Extrait >>
● ● ● ● ●

Les moins de 14 ans exclus

Le monde sportif se mobilise contre le rabotage du Pass’Sport

  • Publié le 2 juillet 2025 à 12:40
UNSS athlétisme Etang-Salé

C'est avec colère que le monde sportif a découvert la modification des critères de versement du Pass’Sport. Versé aux familles bénéficiant de l'allocation de rentrée pour aider aux inscriptions en club, le montant passe de 50 à 70 euros. Mais seuls les jeunes de 14 à 17 ans pourront en bénéficier, alors que le Pass’Sport concernait auparavant les enfants de 6 à 17 ans. Le monde sportif, jusqu'au Comité national olympique et sportif français, appelle désormais à se mobiliser (Photo d'illustration rb/www.imazpress.com)

L'élan donné par les Jeux Olympiques 2024 semble déjà s'être essoufflé. Moins d'un an après l'organisation des JO, un événement que le gouvernement a promu en grande pompe, se gaussant d'une "France, terre de sport", le rabotement autour du Pass’Sport fait grincer des dents.

"Quand j'ai vu que le montant passait de 50 à 70 euros, je me suis dit que c'était super, mais ça m'a surpris alors que la période est surtout aux économies", se rappelle Johan Guillou, président du comité régional olympique et sportif (Cros) et de la ligue de basketball réunionnaise. 

"Puis je me suis aperçu que cette aide, qui concernait les enfants de 6 à 17 ans, n'allait être versée qu'aux plus de 14 ans. C'est une très mauvaise nouvelle pour La Réunion, surtout quand on sait qu'un enfant sur deux vit dans la pauvreté", ajoute-t-il.

● ● ● ● ●

Données brutes >>
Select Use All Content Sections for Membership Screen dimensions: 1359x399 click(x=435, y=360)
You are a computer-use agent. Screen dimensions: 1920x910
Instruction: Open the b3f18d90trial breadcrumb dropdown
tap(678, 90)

● ● ● ● ●

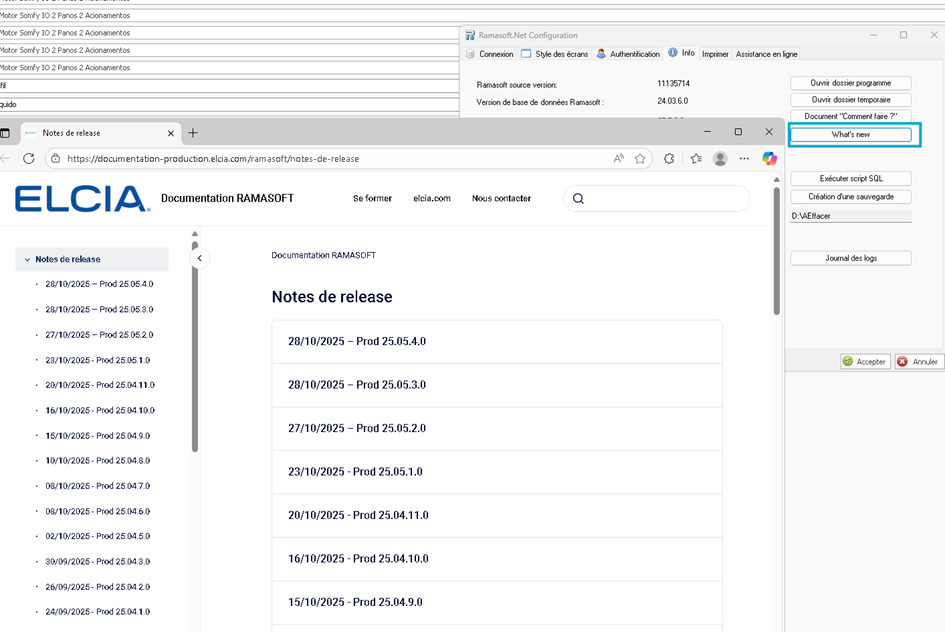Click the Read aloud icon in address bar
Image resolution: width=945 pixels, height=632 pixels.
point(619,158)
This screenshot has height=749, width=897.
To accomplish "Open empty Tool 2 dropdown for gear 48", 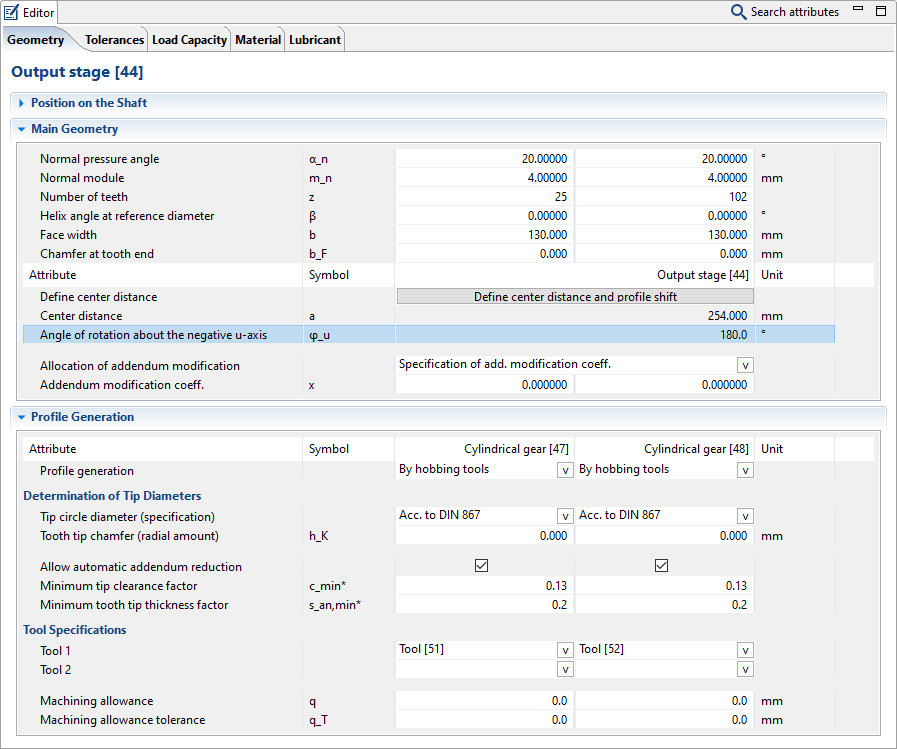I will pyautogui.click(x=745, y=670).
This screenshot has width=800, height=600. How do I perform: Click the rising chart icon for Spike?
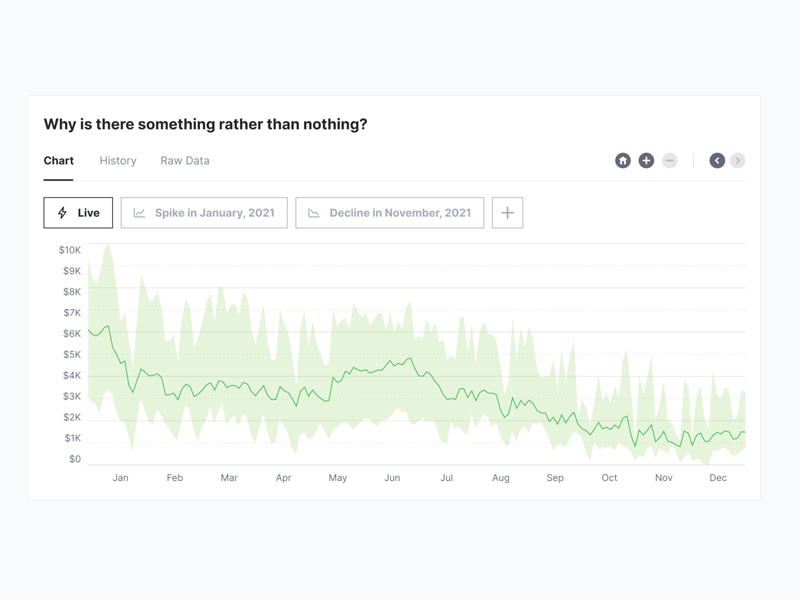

● ● ● ● ●

Tâches à faire >>
**a)** Dans les enregistrements, recopiez tout, de la ligne contenant "Select Use All" jusqu'à celle contenant "tap(678, 90)", toutes deux comprises, en mettant à l'échelle les coordonnées des réponses : multipliez-les par 1,35, puis arrondissez à l'entier, les demis vers le haut.
**b)** Reprenez l'article sur le Pass'Sport à la suite de sa dernière phrase et poursuivez-le.

Réponses >>
**a)**
Select Use All Content Sections for Membership Screen dimensions: 1359x399 click(x=587, y=486)
You are a computer-use agent. Screen dimensions: 1920x910
Instruction: Open the b3f18d90trial breadcrumb dropdown
tap(915, 122)

**b)**
Johan Guillou fustige "des décideurs qui ne comprennent rien à l'utilité du sport". "Le sport est essentiel. Pour la santé d'abord, mais aussi pour la socialisation, pour intégrer les enfants dans la société. Pour certains, qui n'ont pas toujours une vie de famille facile, c'est aussi l'occasion de prendre un bol d'air frais", souligne-t-il. 

Si 50 euros peuvent paraître dérisoires pour certains, cette somme est en réalité essentielle pour de nombreuses familles.

"80% de nos 250 licenciés avaient le Pass’Sport. Et au moins 60% du club va être impacté par la suppression du pass pour les moins de 14 ans", affirme Fabrice Sanson, président de l'ASC Montgaillard. 

"ça va impacter les inscriptions, les enfants vont être pénalisés. Ce pass était une forme d'inclusion, qui permet de développer les valeurs sportives, d'apprendre à gérer son corps, de s'intéresser à la nutrition…", liste-t-il.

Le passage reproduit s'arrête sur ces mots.